* _Your objective_
Lines from the one containing "The height and width of the screenshot is (787, 655)." through the final line of the records below are needed, copied exactly, with no pictures.

* _Provided data_
▬▬▬▬▬▬

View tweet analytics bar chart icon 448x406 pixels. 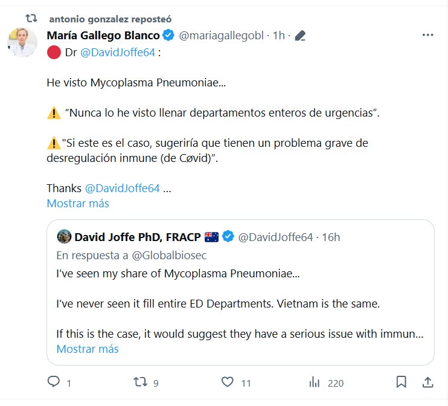pos(315,382)
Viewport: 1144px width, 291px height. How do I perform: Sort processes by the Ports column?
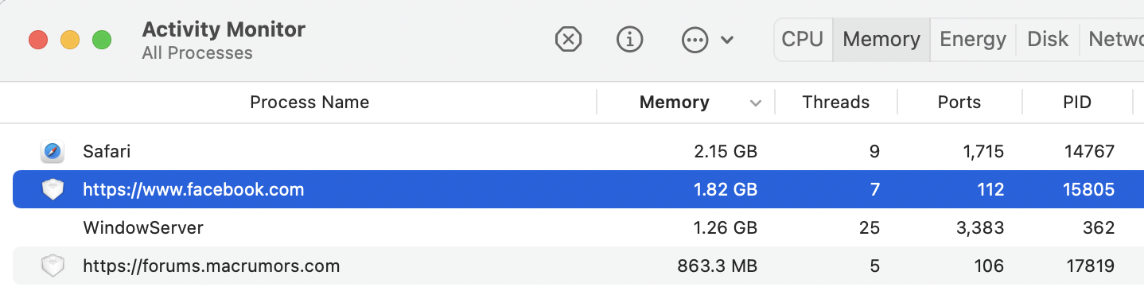point(959,103)
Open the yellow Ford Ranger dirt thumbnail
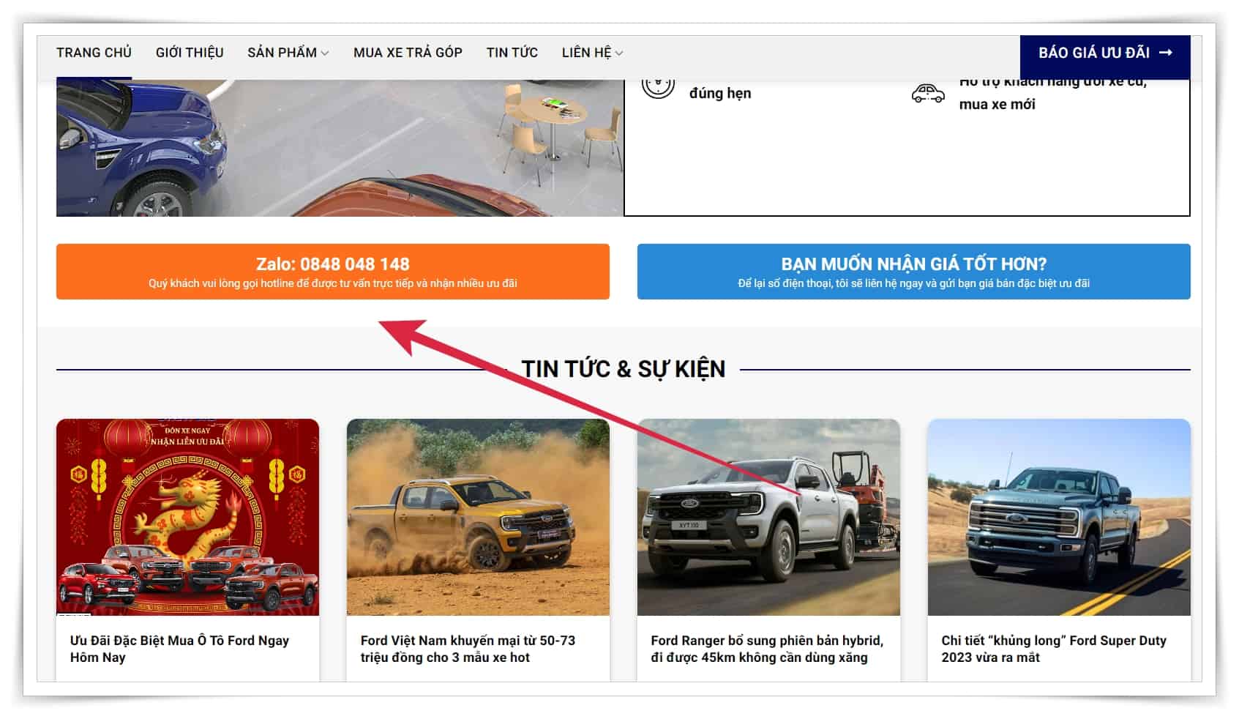The height and width of the screenshot is (719, 1239). [478, 517]
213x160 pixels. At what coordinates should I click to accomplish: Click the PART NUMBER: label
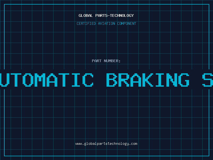pyautogui.click(x=106, y=61)
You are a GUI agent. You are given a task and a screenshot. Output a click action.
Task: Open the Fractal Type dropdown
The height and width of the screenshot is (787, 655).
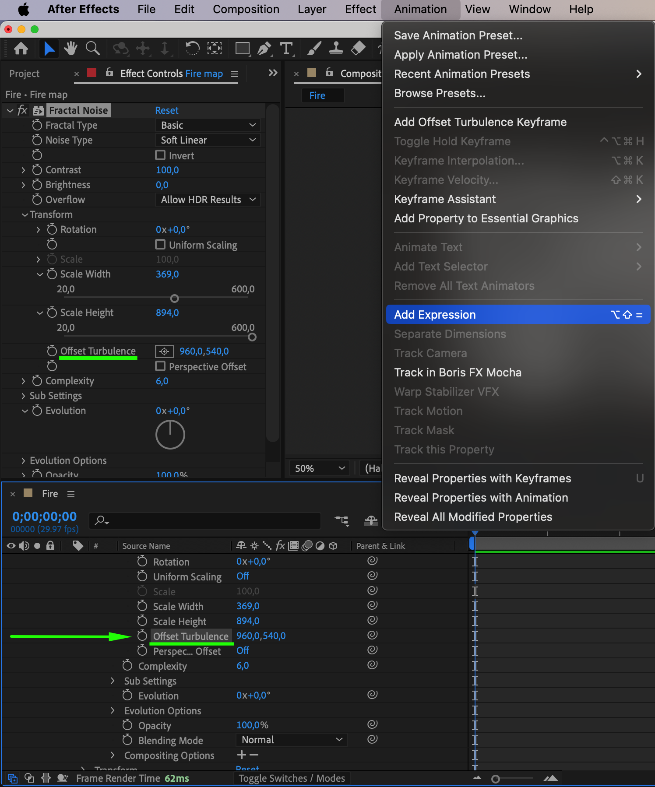[208, 125]
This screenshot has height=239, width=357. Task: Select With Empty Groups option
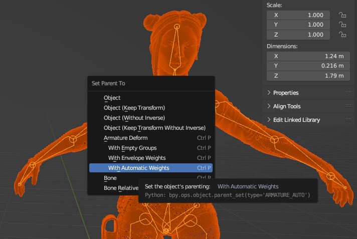[132, 148]
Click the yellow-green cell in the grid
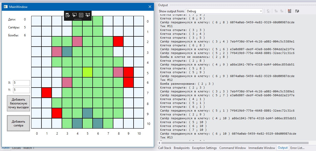316x151 pixels. (88, 72)
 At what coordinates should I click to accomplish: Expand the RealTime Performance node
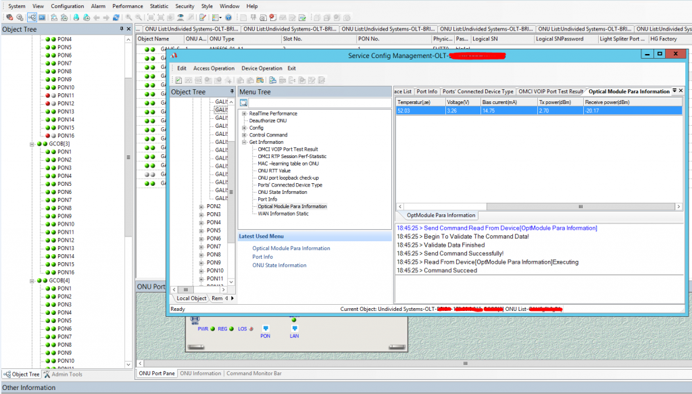click(x=244, y=114)
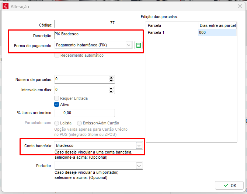Decrease Número de parcelas with down arrow
The width and height of the screenshot is (247, 194).
tap(111, 81)
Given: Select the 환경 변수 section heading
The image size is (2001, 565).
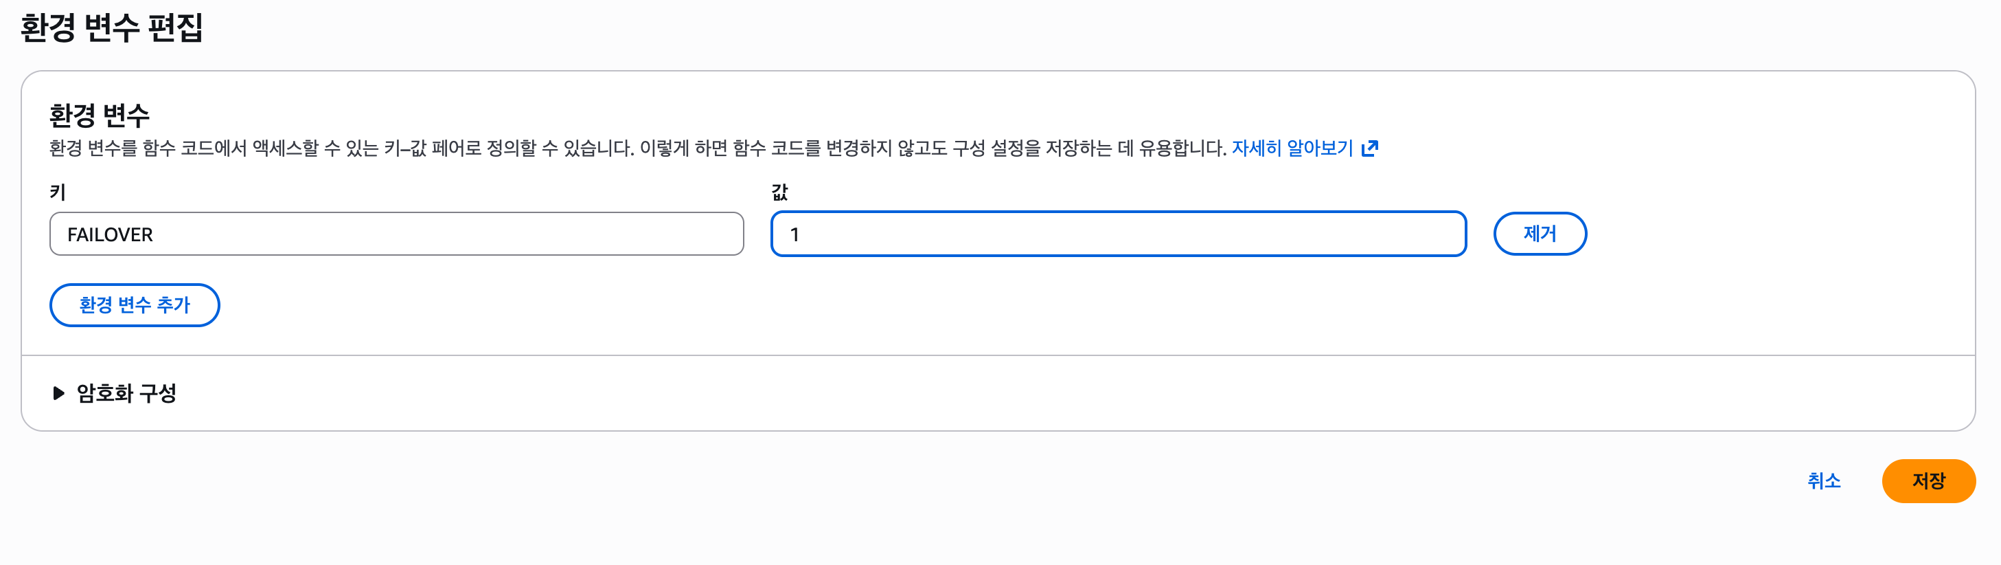Looking at the screenshot, I should coord(99,116).
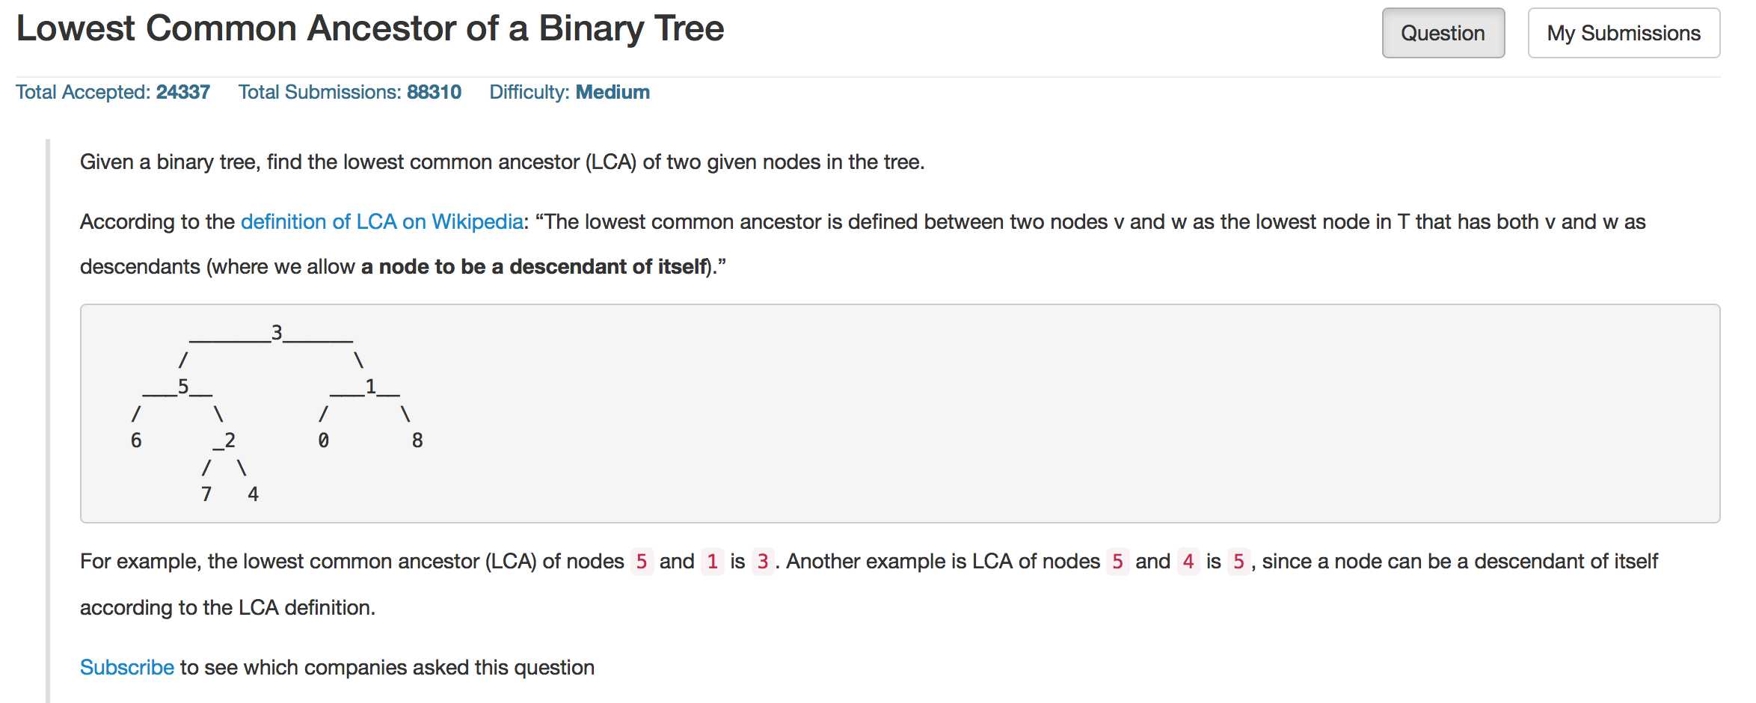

▬▬▬▬▬▬

* _Reply to the exercise_
The height and width of the screenshot is (787, 655).
[208, 125]
This screenshot has height=239, width=357. Task: Select With Empty Groups option
[132, 148]
Click the yellow-green cell in the grid
316x151 pixels. (88, 72)
 At what coordinates should I click to accomplish: Expand the RealTime Performance node
click(x=244, y=114)
Decrease Número de parcelas with down arrow
The width and height of the screenshot is (247, 194).
tap(111, 81)
Given: Select the 환경 변수 section heading
The image size is (2001, 565).
Looking at the screenshot, I should coord(99,116).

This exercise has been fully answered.